3. DD is not new for TF strategy. The data does not back your contention. At least for TF traders trading diversified portfolios (commonly called managed futures or CTAs). DD has been with TF since the inception of the strategy, and not just small DDs.

I agree, as daytrader I see things too narrow. Too much from my position, and experience, as daytrader. I realize now that my "trendfollowing" has some of the same basic principles but is nevertheless quite different fromthe TF you are speaking about.

John Henry left because his system did not work anymore. Watch his performance since 2000.
 
Visaria said:
Read Curtis Faith's book, way of the turtle.
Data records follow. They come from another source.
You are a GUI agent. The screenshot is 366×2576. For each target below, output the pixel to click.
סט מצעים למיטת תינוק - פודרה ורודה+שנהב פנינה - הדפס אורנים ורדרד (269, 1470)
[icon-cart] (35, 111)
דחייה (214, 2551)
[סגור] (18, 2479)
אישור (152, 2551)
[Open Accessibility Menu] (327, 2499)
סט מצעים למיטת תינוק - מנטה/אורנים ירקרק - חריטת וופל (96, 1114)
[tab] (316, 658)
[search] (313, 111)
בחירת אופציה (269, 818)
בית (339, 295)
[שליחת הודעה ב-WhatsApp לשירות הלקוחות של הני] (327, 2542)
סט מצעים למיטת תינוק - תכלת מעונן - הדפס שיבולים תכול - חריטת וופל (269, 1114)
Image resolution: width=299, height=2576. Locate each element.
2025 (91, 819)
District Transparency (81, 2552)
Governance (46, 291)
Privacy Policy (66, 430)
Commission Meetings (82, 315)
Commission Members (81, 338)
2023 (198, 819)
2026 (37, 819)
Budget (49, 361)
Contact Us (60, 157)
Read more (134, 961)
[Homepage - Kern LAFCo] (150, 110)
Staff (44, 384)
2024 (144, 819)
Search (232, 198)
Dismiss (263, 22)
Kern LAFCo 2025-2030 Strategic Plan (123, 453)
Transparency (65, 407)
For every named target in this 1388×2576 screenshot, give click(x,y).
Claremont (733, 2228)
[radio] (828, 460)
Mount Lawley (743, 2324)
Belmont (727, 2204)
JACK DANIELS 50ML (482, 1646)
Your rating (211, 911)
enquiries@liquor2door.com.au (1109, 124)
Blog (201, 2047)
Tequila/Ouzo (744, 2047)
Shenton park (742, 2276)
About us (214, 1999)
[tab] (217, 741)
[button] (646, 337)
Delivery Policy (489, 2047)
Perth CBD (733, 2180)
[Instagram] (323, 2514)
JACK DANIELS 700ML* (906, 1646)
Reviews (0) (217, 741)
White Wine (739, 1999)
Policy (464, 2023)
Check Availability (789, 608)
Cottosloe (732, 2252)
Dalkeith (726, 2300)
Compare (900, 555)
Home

It's brutally honest...

Why so emotional, Mr Covel? Can't handle the truth? Lol..

Your hero is in jail now. He has been arrested 5x in the last 2 years and his trading firm was banned by the Commodity Futures Trading Commission. He recently posted some videos before being locked up again:



Those videos are brutally honest.
 
John Henry left because his system did not work anymore. Watch his performance since 2000.

Fair enough, but bad performance doesn't necessarily imply system problems. I don't know, nor do you the specifics here. And unless JWH talks--doubt we will. It is worth pointing out that Merrill pulling their money in a DD was surely not helpful. I am curious his AUM Oct 08, and 08 in general as those were huge TF times.
 
Anyway, enough, i don't want to spend any more time on this thread (and i don't want to upset Baron!). Bye Mr Covel, see you around.
 
I
I agree, but in the 70's, only the happy few had computers, the mass did not have one. So it was easy for these happy few to make profits and make the "computerless" lose money. Today even traders who have only a 100$ account have more powerful computers then the happy few had in 1970. The game changed completely.

It is like a war. In 1970 a few soldiers had guns and the mass had only their bear hands. It was easy to win a war against the mass. Today everybody can buy more powerful weapons, so today it is much more difficult to win a war. There is much more (exponentially more) resistances from the mass who were the weak ones in 1970.


My money would be on the mass with bear hands. Them critters are tough!